Сейчас Арно быстро растопит печь, нагреет кипятку, и мы будем ужинать.
Нам хочется посмотреть, что принесли мама и Арно. Но лезть в мешочек нельзя. Нехорошо. Надо подождать, пока мы все сядем за стол и мама нальет кипятку в глиняные горшочки. Горшочки Арно принес из лесу. Там их развешивают на деревьях, чтобы в них стекала смола. Из них очень вкусно пить кипяток. Губы не обжигаются, и рукам не горячо. Когда мама нальет кипяток, она перевернет мешочек и высыплет все на стол.
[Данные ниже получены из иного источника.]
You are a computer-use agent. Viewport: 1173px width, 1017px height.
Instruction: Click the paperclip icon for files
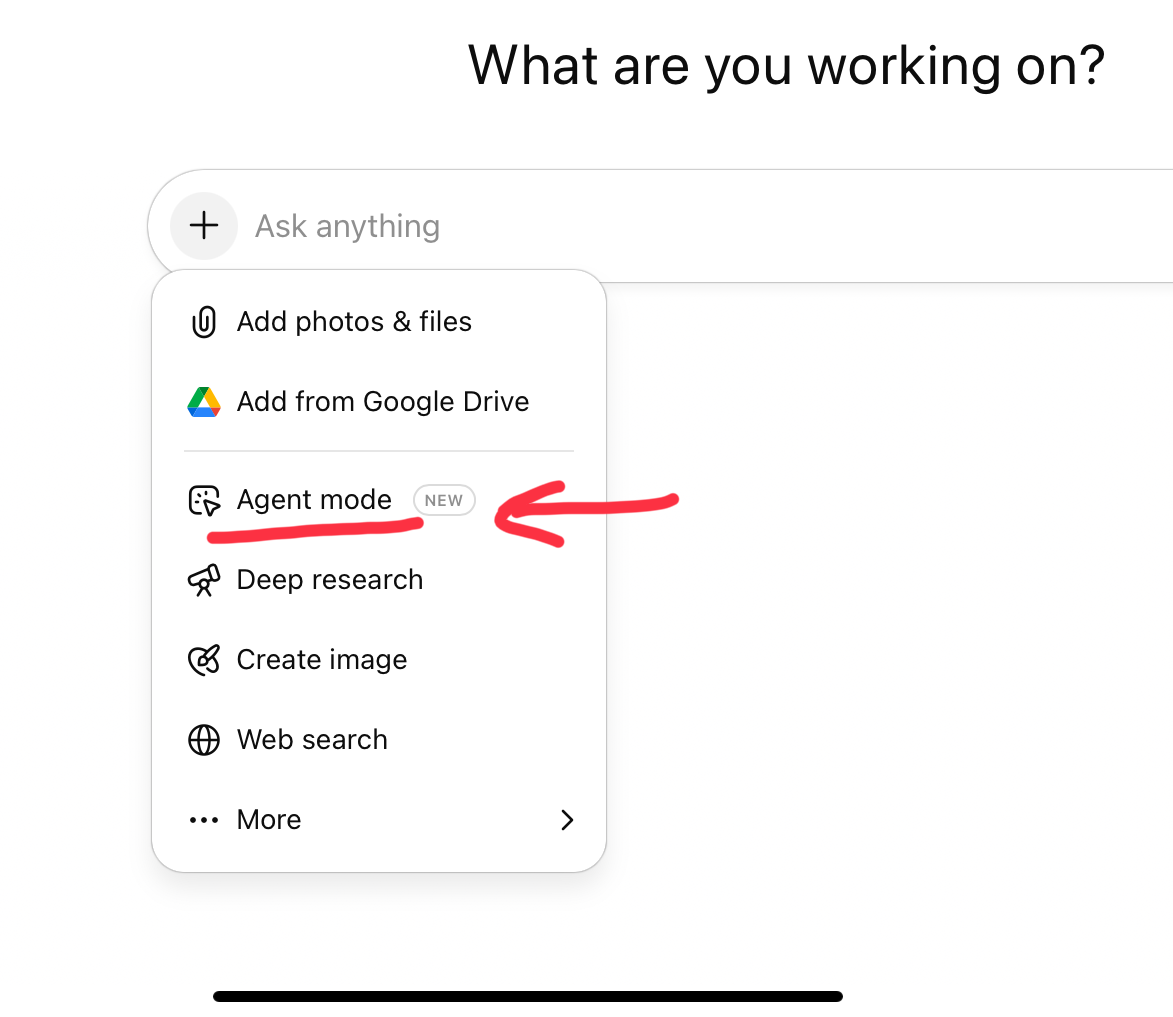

Вот мы и за столом. Сегодня в мамином мешочке для каждого по две вареные картофелины и еще одна остается. Картофелины холодные и рассыпчатые. Они обвалялись в мешочке, и к ним прилипли всякие крошки. Мы счищаем крошки и посыпаем картошки крупной солью. Вкусно! Еще в мешочке кусок печеной тыквы,
- Это мне дали! - говорит Арно, показывая на тыкву. - Тетя хорошая попалась. Говорит, сядь, съешь кусок. Я говорю, нет, у меня дома сестренка и брат еще есть, не могу. Она говорит, ладно, все равно сядь. Если съешь, я тебе еще кусок дам, домой понесешь. Я хотел, мам, для тебя половину моего куска спрятать, а она заметила. Говорит, не съешь - не дам...
- Ладно, сынок, - говорит мама. - Мне тоже дали поесть там, где я платье перелицевала...
- А в другом доме дядька злой попался. Ты, говорит, что-то не совсем правильно по-русски говоришь. Ты кто? Я говорю, немец. А он: немец? И еще просишь, чтоб тебе подали что? Пусть фашисты тебе подадут! Мотай отсюда, щенок, пока цел! И выгнал меня. Я даже не успел сказать ему, что я совсем другой немец, что я пионер.
Арно шмыгнул носом.
- Успокойся, сынок. Люди ведь разные бывают. Все равно больше хороших.
- Стыдно, мам. Я уж стараюсь, чтобы правильно все по-русски сказать, а все равно сразу узнают, что немец.
- Ну что ты, сынок. Ты хорошо говоришь. Если бы я так умела...
Мы макаем картофелины в тряпочку с солью и слушаем маму и Арно.
- Ой, чуть не забыла, - говорит вдруг Марийка. - Мам, тетя Ида приходила, велела передать, что завтра утром всех вас в сельсовет вызывают. Обязательно-обязательно.
- А зачем вызывают, не сказала?
- Не сказала. Она сама не знает.
Мама надолго задумывается и вздыхает.
- Ну ладно, давайте спать укладываться, - говорит она.
Мы расстилаем на полу пальто, стаскиваем с печи одеяло. Печь еще не совсем протопилась. В комнате прохладно, и не хочется вставать на колени, чтобы молиться. Молиться - это говорить что-нибудь Богу. Раньше мы не молились, а теперь молимся. Это дедушки Семеныча бабушка посоветовала маме. Она сказала:
- Ну и что ж, что не верите. А все равно молитесь. Какая-никакая, а опора. А так-то тяжело сейчас устоять. Пошатает-пошатает, да и опрокинет. Не-ет, во что-нибудь верить да надо.
- Да во что еще? - сказала мама. - Больше уж и не во что...
Когда дедушки Семеныча бабушка ушла, то Володина бабушка Луиза, которая тоже тогда у нас была, сказала маме:
- Умная старушка... Ну, мне-то на старости лет поздно еще раз начинать, а им вот, - она кивнула на нас с Марийкой, - может, и правда стоит.